The diet of the bar-bellied sea snake is reported to include squid, bottom-dwelling fish (1) (2) and eels (2) (3) (8). However, some studies suggest that, like other Hydrophis species, the bar-bellied sea snake may be a specialist predator, feeding only on eels (12) (13) (14) (15).
Despite being an air-breathing animal, the bar-bellied sea snake is capable of remaining underwater for up to two hours at a time, before surfacing to breathe again. Its single, elongated lung, which extends for almost the entire length of its body, is highly efficient for gas exchange, and sea snakes are also able to absorb oxygen through their skin when underwater. As in other sea snake species, the bar-bellied sea snake has specialised valves which block off its nostrils while underwater (2).
Living in the marine environment poses several other challenges, and like other sea snake species, the bar-bellied sea snake has a specialised gland under its tongue which enables it to excrete excess salt from its body. A sea snake sheds its skin approximately once every two to six weeks. By shedding its skin so frequently, a sea snake can get rid of the many marine species, such as algae and barnacles, which become attached to it (2).
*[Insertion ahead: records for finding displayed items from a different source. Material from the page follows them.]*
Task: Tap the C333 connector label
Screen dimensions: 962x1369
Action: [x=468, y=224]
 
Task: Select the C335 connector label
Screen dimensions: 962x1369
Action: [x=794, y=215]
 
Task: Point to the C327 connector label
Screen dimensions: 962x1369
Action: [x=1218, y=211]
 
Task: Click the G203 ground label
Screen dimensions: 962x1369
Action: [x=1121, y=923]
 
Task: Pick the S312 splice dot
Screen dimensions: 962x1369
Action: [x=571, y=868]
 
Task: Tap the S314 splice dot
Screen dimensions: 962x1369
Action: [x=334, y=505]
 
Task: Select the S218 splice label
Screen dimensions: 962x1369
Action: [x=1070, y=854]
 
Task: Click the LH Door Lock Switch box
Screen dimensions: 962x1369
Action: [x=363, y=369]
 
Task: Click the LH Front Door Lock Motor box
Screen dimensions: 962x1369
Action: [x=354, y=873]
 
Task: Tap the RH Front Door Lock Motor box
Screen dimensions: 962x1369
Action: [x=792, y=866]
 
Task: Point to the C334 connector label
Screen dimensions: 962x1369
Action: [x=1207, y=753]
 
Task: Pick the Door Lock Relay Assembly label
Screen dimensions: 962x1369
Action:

Like most species of sea snake, the bar-bellied sea snake is viviparous (2) (5) (8) (15), meaning that it gives birth to live young rather than laying eggs (2). This species appears to reach sexual maturity at about two years old (2) (16), and females are thought to only breed every two to three years (1) (2) (16), although they may potentially breed every year (2).
Mating in sea snakes is a lengthy affair, and the males are unable to disengage from the female until copulation is complete (2). In northern Australia, mating takes place between early May and the end of July (2) (16). Although young are born in February in this region, bar-bellied sea snake births occur between March and May in southeast Queensland. Some studies suggest that the bar-bellied sea snake may move into estuaries to give birth (2).
The bar-bellied sea snake is thought to produce an average of about 12 or 13 young per clutch (1) (2) (16), although clutches of up to 30 young have been reported (2). Clutch size is also known to be variable and to increase with the length of the female (1).